Para que a leitura de estabilidade se sustente, três condições precisam se manter. O Brent deve ficar acima de US$ 80,36 por barril, patamar que marca o limite inferior da banda de conforto calculada pelo modelo. O dólar deve permanecer na banda entre R$ 4,94 e R$ 5,14, faixa que mantém o custo de importação dentro do intervalo atual. E a Petrobras precisa manter sua política de Custo Privado Próprio sem sinalizar mudanças em fato relevante à CVM. Alterações em alíquota uniforme de ICMS sobre combustível pelo Confaz ou em tributação federal também invalidariam a leitura, já que mexem diretamente na estrutura de custos.

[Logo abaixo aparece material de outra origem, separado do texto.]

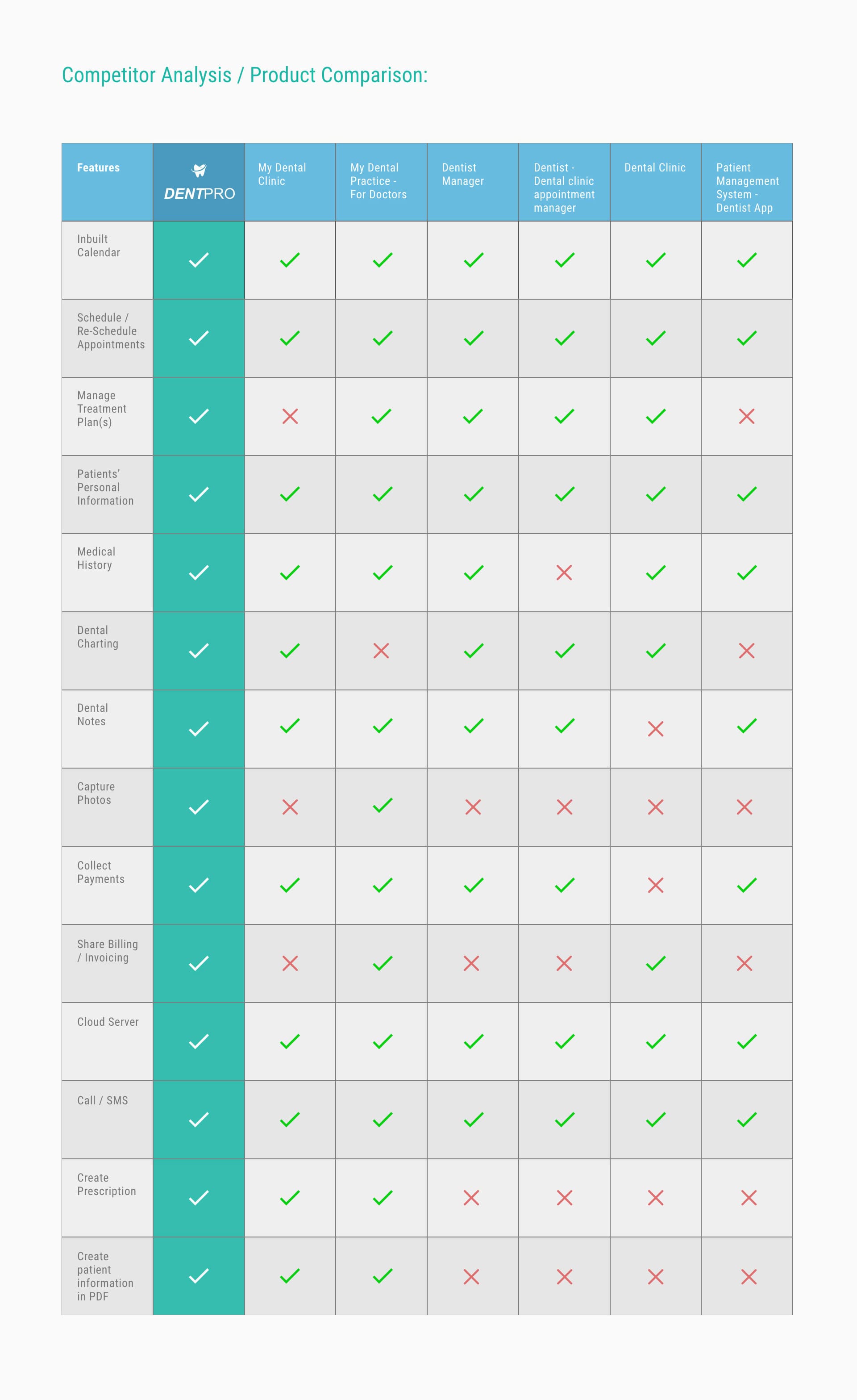Click green check for Dental Clinic Share Billing
Image resolution: width=857 pixels, height=1400 pixels.
point(655,963)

Os gatilhos que quebrariam esse cenário são específicos. Se o Brent cair abaixo de US$ 80,36 e se sustentar nesse patamar por três pregões consecutivos, o alívio de custos globais se dissiparia e a defasagem voltaria a pressionar. Se o dólar cair abaixo de R$ 4,89 e permanecer ali por três pregões, o real teria apreciado além da banda esperada, alterando a dinâmica de custos de forma não prevista pelo modelo. Um comunicado do Confaz reduzindo a alíquota uniforme de ICMS sobre combustível também mudaria a equação, assim como qualquer fato relevante da Petrobras sinalizando nova política de preços ou mudança no critério CPP atual.

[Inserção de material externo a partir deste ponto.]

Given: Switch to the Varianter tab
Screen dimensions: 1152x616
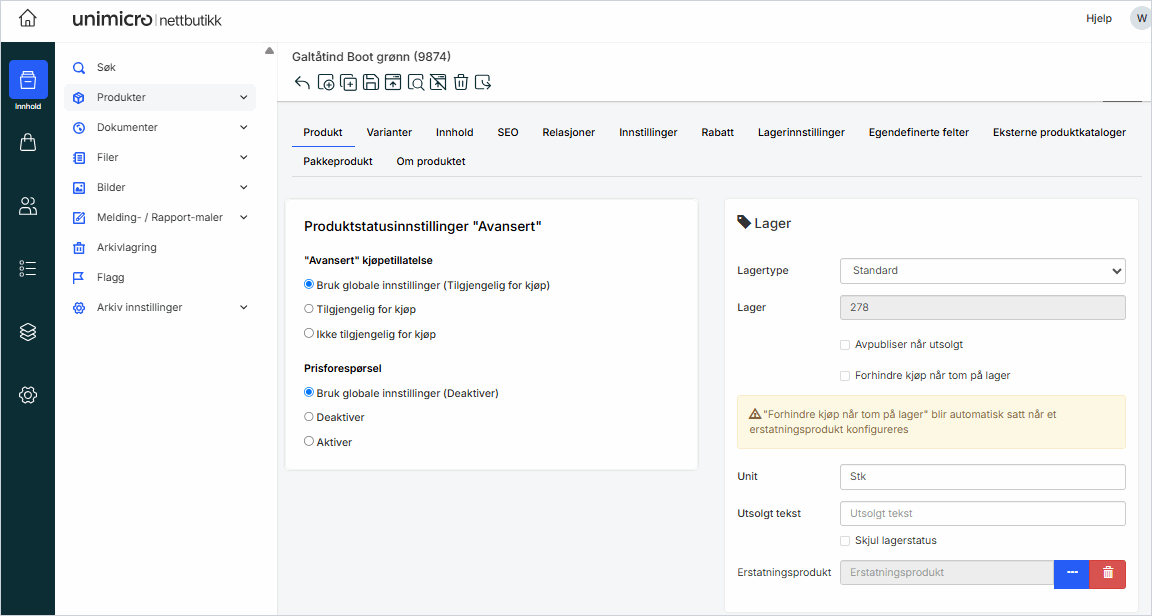Looking at the screenshot, I should pos(389,132).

A divergência entre o cálculo interno do Elucidados (0,17% negativo) e a leitura da Abicom (56,0% negativo) é significativa, de 55,8 pontos percentuais. As duas metodologias capturam dinâmicas diferentes ou uma das fontes está com defasagem temporal. A leitura interna, baseada em componentes de custo observáveis e atualizados diariamente, não mostra pressão para atuação da Petrobras na semana em curso. O histórico de 15 pregões, com defasagem média de 7,35% negativo, reforça que o padrão recente é de compressão, não de acúmulo de pressão. A Abicom usa premissas de frete, margem de refino e mix de produtos que podem diferir das usadas aqui, o que explica parte da divergência. Outra parte pode vir de defasagem na atualização dos dados de referência, já que a Abicom publica com periodicidade diferente da série diária do Elucidados.

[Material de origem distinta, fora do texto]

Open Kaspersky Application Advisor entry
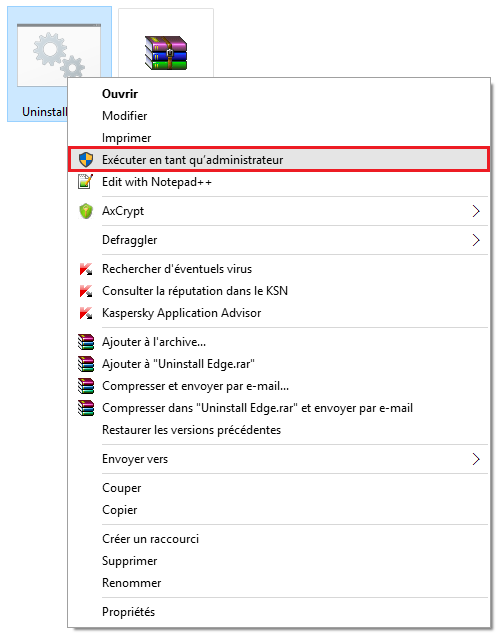This screenshot has height=639, width=503. click(181, 313)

Para o consumidor, a estabilidade significa que não há sinal de reajuste iminente nos postos, ao menos enquanto Brent e câmbio se mantiverem dentro das bandas descritas. Para o investidor com exposição a Petrobras ou a distribuidoras, o cenário atual sugere ausência de gatilho de curto prazo para mudança de preços, o que reduz volatilidade esperada no segmento de downstream.